El año que ahora se despide está marcado por la despedida de un buen número de utreranos a los que ya se les echa mucho de menos
Una ciudad la construyen cada día sus habitantes. La historia de un pueblo, una ciudad o un país se levanta gracias a la labor callada de sus ciudadanos, que van dejando, cada uno a su manera y en su sector, su huella. Las historias de cada uno de estos personajes no pueden quedar en el olvido, porque en su suma son en definitiva las encargadas de perfilar la personalidad de un lugar.
El año 2023 ha sido un año en el que lamentablemente la ciudad de Utrera ha tenido que despedir a muchos de sus ciudadanos, algunos de ellos personas muy conocidas y que han dejado un profundo legado en todos aquellos que tuvieron la suerte de conocerlos de cerca. Se han marchado muchos utreranos, que por su edad, formaron parte de una generación que puso a Utrera en órbita a partir de la década de los 60 del siglo XX, esos años en los que estaba aún todo por hacer.
Ya el mes de enero comenzaba con mal pie, ya que fue el momento en el que fallecía Juan Manuel Espinosa, una persona muy peculiar, pero muy querida en el seno del colegio de los Salesianos, ya que fue el fundador y director del Coro Auxilium. Juan Manuel nació en Sevilla, concretamente en Triana, pero él había elegido ser utrerano.
En enero fallecía también Rafael Araujo, otro utrerano muy conocido, que fue teniente alcalde en el Ayuntamiento de Utrera de 1979 a 1991, así como presidente de la Peña Bética de Utrera. Un comienzo del año en el que el mundo cofrade también lloró la desaparición de Manuel Mateos ‘Mateíto’, un capataz muy célebre.
El año 2023 será recordado por la pérdida de uno de los personajes más polifacéticos que ha dado Utrera, como fue Fernando ‘La Estrella’. Vivió de cerca la ‘movida madrileña’, formó parte del grupo Peor Imposible, fue cocinero, actor, showman y en definitiva un pionero y un estandarte de la libertad.
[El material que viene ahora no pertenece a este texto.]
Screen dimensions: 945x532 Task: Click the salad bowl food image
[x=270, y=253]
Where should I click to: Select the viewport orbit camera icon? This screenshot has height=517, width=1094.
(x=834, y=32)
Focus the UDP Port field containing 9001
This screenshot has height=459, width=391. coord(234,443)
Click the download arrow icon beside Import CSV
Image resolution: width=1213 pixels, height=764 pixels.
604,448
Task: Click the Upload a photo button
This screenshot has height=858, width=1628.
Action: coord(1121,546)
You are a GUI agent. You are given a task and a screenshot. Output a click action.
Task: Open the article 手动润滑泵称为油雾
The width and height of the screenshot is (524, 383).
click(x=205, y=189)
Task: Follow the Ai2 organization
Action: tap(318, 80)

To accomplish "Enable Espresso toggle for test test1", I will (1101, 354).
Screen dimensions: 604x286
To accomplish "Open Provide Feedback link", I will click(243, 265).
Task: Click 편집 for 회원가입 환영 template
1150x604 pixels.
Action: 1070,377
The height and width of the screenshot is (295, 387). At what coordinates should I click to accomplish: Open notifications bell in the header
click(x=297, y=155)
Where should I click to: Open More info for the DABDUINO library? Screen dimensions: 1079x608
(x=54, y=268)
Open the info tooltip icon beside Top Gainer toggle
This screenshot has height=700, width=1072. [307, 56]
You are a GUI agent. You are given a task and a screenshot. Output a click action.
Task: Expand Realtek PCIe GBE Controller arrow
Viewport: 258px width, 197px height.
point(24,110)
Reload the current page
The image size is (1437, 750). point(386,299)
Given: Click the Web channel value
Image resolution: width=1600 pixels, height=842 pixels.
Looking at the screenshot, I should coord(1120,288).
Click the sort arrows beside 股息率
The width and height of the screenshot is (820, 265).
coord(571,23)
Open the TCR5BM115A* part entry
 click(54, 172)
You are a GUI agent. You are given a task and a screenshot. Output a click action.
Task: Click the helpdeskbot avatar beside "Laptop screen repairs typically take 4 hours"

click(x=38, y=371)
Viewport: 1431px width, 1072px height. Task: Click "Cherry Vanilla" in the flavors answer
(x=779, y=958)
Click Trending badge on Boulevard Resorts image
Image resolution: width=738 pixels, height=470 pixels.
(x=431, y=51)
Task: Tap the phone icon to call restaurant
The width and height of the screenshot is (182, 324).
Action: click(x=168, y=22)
Numerosos integrantes del sector cultural español recordaron a Fernando y le han brindado numerosos homenajes.
Cáritas de Santiago está de luto desde la desaparición en el mes de marzo de Consuelo González Picón, una mujer que junto a su marido Sebastián Ganga se volcó durante décadas en la ayuda a los más desfavorecidos. También en este 2023 nos dejó José Jiménez Núñez, quien durante muchos años formó parte de la junta de gobierno de la hermandad de los Gitanos, ocupando cargos como el de teniente de hermano mayor y el de mayordomo.
La repostería utrerana también ha sentido de manera especial la pérdida de José Manuel Martínez Soto, de Confitería Reyes, quien fallecía en el mes de abril. Septiembre fue un mes especialmente cruel, ya que murieron Francisco Obando –el fundador de Panadería Obando, una empresa con presencia actualmente en toda España e incluso en algunos países del extranjero-; el carismático capataz Manolín Álvarez; y el escritor Carlos Guillermo Navarro.
El mes de noviembre fue el momento de despedir al incombustible Fermín Vaquero Amor, un cordobés que se enamoró de Utrera, donde trabajó como cartero, locutor de radio, fue concejal y uno de los fundadores de la Orden del Mostachón. Por otra parte, en diciembre es la enseñanza la que se ha vestido de luto ya que Utrera ha despedido a Joaquín Rivas, un emblemático profesor del instituto Ruiz Gijón.
Lamentablemente, además de estos utreranos que destacaron por sus labores públicas, son muchos otros los ciudadanos que han fallecido a lo largo de los últimos meses. A todos ellos y a sus familias, Utrera Digital quiere extender su pésame y abrazo sincero, porque cada vez que muere un ciudadano, una parte de la ciudad muere con él, en nuestra mano está mantener esa llama viva con el recuerdo.